Suppose I'm interacting with a third party C library from Go that maintains some complicated data structure. It allows me to iterate over the data structure using an API that looks something like this:
typedef void (*callback)(double x, void *params);
iterate(int64_t start_idx, int64_t end_idx, callback f, void *params);
With the idea being that iterate
loops over every index between start_idx
and end_idx
and calls f
on every element in that range.
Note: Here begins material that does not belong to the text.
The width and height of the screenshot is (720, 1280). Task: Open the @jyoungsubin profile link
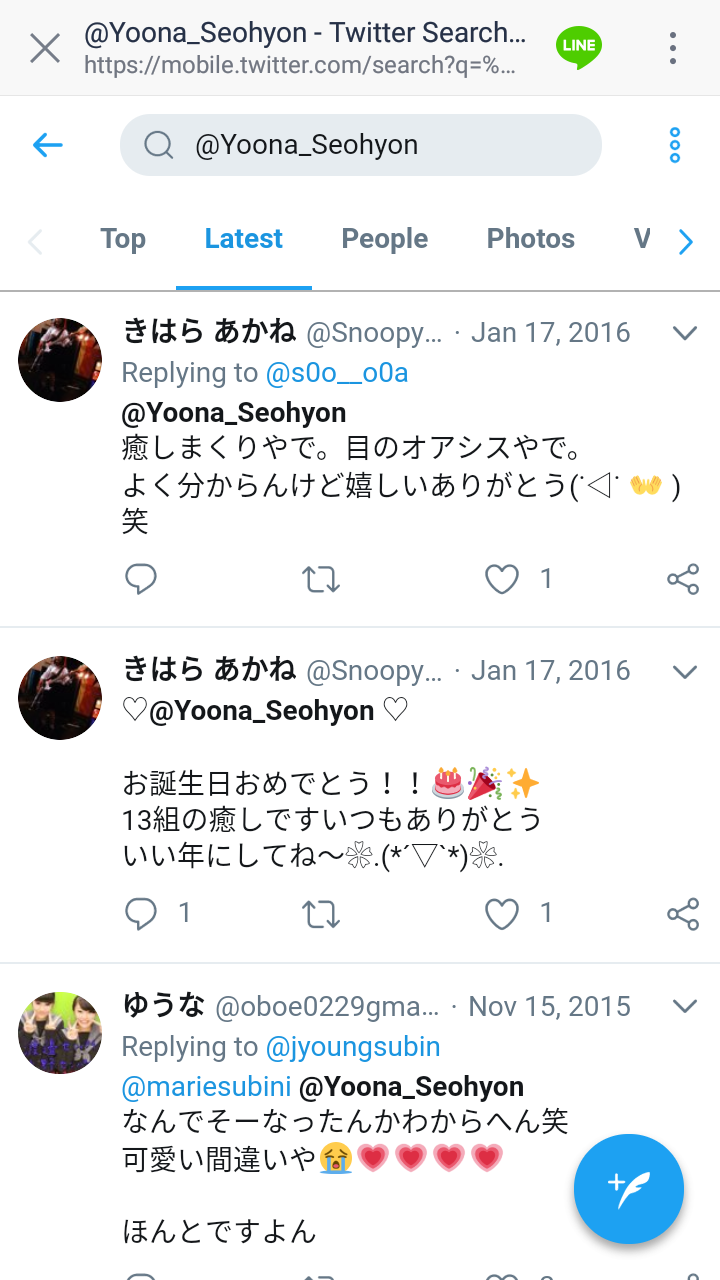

If you wanted to read the data out of the complicated data structure and into an array, you would write something like this:
typedef struct buffer {
double *data;
int64_t i;
} buffer;
void read_callback(double x, void *params) {
buffer *buf = (buffer*) params;
buf->data[i] = x;
buf->i++;
}
Now let's suppose that I wanted to wrap this API call in a Go function where the user passes the function a pre-allocated buffer. In Go 1.5, I might have done something like this:
func Read(startIdx, endIdx int64, data []float64) {
buf := &C.buffer{}
buf.data = unsafe.Pointer(&data[0])
C.iterate(C.int64_t(startIdx), C.int64_t(endIdx),
(C.callback)(C.read_callback), unsafe.Pointer(buf))
}
However, in Go 1.6 this is invalid. data
is a Go-pointer and so is buf
, meaning that the runtime panics to prevent a GC error. Allocating buf
as a C-pointer is also not allowed. I think the intended way to handle something like this would be to allocate data
as a C pointer, but I don't want to allocate a temporary array inside Read
because these arrays are large enough that I can't hold two of them in memory at once (and even if I could, I wouldn't be able to deal with the heap fragmentation).
My current (very hacky) solutions are to either pass some of the data around as global variables or to pack i
and the array length in the first element of array (and then to swap some data around at the end of the iteration). Is there a way for me to do this which is less terrible?